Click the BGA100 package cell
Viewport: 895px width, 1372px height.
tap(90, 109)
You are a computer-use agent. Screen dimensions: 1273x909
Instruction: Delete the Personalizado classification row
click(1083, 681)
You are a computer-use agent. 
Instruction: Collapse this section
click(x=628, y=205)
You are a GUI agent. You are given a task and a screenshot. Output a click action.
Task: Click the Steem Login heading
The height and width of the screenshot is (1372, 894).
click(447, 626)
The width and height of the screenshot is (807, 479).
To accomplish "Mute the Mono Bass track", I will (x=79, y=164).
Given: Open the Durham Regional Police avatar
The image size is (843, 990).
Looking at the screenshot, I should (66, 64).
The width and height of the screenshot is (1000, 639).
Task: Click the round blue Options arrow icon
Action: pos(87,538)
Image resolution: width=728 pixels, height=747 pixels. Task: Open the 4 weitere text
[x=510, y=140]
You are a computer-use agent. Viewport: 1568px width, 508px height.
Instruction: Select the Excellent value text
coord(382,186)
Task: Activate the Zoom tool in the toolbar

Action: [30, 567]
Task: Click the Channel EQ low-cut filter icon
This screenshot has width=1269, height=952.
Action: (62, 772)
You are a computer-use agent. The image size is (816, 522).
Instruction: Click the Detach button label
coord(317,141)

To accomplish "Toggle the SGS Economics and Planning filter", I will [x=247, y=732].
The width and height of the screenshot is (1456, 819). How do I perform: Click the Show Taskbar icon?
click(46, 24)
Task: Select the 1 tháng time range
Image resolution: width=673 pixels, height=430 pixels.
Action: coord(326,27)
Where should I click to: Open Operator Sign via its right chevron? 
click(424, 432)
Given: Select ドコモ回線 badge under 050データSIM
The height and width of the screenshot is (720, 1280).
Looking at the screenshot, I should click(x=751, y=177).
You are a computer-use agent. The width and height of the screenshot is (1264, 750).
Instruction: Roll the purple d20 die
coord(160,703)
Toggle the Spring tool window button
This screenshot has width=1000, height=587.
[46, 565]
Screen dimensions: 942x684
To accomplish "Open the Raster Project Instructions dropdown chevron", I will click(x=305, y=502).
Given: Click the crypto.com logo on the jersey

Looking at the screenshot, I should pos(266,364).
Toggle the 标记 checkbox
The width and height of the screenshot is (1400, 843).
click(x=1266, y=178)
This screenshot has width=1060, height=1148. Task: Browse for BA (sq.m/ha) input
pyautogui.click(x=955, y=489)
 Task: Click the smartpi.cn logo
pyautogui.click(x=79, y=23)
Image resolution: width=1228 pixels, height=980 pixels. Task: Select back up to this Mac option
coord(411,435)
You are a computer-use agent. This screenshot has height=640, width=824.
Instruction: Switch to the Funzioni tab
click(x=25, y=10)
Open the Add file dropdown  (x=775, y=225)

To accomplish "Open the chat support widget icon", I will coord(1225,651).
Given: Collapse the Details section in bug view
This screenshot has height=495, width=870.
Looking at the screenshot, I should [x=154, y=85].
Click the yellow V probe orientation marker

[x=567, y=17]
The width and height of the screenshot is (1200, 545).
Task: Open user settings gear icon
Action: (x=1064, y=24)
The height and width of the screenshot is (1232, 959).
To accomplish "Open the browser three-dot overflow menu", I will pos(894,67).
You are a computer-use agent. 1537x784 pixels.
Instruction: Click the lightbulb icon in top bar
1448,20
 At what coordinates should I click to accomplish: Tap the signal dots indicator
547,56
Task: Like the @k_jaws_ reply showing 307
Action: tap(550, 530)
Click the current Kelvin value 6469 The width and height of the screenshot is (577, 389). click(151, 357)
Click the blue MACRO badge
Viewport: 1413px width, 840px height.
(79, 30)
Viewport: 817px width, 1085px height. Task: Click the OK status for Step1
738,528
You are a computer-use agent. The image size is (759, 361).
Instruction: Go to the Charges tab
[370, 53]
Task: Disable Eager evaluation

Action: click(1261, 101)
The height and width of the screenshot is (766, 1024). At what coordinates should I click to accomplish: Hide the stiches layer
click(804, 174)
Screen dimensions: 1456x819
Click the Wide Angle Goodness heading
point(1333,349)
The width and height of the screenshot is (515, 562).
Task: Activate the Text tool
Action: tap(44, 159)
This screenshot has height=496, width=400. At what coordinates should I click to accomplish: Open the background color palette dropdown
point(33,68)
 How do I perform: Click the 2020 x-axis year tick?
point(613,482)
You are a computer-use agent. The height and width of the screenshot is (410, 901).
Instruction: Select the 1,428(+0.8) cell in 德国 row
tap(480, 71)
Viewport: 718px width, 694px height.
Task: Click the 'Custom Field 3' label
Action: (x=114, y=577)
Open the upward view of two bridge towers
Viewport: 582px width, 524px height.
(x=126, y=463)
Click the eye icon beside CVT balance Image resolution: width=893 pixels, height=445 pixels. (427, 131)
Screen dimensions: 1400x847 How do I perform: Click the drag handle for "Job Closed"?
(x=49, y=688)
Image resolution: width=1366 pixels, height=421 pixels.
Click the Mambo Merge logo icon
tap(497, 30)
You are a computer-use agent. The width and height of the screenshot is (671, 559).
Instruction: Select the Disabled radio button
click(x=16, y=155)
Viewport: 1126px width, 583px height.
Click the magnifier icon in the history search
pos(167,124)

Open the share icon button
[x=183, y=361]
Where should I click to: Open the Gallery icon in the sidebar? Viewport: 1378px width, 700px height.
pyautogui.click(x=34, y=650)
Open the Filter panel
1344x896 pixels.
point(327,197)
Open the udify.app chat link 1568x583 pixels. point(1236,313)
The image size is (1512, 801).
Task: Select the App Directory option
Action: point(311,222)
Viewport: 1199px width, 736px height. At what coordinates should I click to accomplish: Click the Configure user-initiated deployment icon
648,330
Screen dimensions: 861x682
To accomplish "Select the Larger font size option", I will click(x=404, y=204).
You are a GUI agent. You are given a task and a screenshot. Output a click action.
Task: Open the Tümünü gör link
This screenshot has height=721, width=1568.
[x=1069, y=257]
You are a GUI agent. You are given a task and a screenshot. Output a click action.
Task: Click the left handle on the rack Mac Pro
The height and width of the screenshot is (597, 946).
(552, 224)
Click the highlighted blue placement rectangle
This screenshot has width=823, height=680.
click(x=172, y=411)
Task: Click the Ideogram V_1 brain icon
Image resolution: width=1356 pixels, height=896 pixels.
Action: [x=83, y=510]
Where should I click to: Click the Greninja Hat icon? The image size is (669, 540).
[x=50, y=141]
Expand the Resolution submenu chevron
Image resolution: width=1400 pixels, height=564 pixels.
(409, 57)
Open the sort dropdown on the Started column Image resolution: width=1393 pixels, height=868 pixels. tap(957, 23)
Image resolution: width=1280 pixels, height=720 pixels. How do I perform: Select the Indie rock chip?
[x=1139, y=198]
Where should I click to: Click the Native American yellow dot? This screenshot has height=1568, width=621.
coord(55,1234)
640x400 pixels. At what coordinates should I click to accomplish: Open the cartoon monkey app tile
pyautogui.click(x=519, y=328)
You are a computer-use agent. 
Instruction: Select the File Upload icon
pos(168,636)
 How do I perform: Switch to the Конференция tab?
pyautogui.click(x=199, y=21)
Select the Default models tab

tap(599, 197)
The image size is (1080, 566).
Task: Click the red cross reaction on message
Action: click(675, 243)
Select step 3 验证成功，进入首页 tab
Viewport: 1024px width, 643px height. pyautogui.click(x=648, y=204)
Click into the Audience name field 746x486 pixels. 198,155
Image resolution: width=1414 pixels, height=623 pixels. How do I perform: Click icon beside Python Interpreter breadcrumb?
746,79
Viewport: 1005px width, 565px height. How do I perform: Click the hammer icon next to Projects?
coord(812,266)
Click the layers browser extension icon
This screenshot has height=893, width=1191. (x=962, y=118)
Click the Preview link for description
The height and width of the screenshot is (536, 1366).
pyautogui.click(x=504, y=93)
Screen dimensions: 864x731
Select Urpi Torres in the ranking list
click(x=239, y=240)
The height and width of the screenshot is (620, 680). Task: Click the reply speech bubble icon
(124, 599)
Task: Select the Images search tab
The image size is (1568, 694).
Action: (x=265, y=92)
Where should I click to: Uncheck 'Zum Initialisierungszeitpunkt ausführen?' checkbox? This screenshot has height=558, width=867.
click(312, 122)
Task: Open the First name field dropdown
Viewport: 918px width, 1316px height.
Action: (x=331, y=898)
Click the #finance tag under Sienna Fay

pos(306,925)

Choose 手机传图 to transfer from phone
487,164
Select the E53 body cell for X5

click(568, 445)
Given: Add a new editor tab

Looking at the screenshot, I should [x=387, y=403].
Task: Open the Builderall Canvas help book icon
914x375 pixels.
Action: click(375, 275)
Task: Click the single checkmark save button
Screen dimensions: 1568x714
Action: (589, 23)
---------------
• Task details
Convert the lines above, from the line with "Viewport: 1199px width, 736px" to the line with "coord(55,1234)", into a Markdown table with the columns Row and Line. Number each row and skip any blank lines.

• Reply to the exercise
| Row | Line |
|---|---|
| 1 | Viewport: 1199px width, 736px height. At what coordinates should I click to accomplish: Click the Configure user-initiated deployment icon |
| 2 | 648,330 |
| 3 | Screen dimensions: 861x682 |
| 4 | To accomplish "Select the Larger font size option", I will click(x=404, y=204). |
| 5 | You are a GUI agent. You are given a task and a screenshot. Output a click action. |
| 6 | Task: Open the Tümünü gör link |
| 7 | This screenshot has height=721, width=1568. |
| 8 | [x=1069, y=257] |
| 9 | You are a GUI agent. You are given a task and a screenshot. Output a click action. |
| 10 | Task: Click the left handle on the rack Mac Pro |
| 11 | The height and width of the screenshot is (597, 946). |
| 12 | (552, 224) |
| 13 | Click the highlighted blue placement rectangle |
| 14 | This screenshot has width=823, height=680. |
| 15 | click(x=172, y=411) |
| 16 | Task: Click the Ideogram V_1 brain icon |
| 17 | Image resolution: width=1356 pixels, height=896 pixels. |
| 18 | Action: [x=83, y=510] |
| 19 | Where should I click to: Click the Greninja Hat icon? The image size is (669, 540). |
| 20 | [x=50, y=141] |
| 21 | Expand the Resolution submenu chevron |
| 22 | Image resolution: width=1400 pixels, height=564 pixels. |
| 23 | (409, 57) |
| 24 | Open the sort dropdown on the Started column Image resolution: width=1393 pixels, height=868 pixels. tap(957, 23) |
| 25 | Image resolution: width=1280 pixels, height=720 pixels. How do I perform: Select the Indie rock chip? |
| 26 | [x=1139, y=198] |
| 27 | Where should I click to: Click the Native American yellow dot? This screenshot has height=1568, width=621. |
| 28 | coord(55,1234) |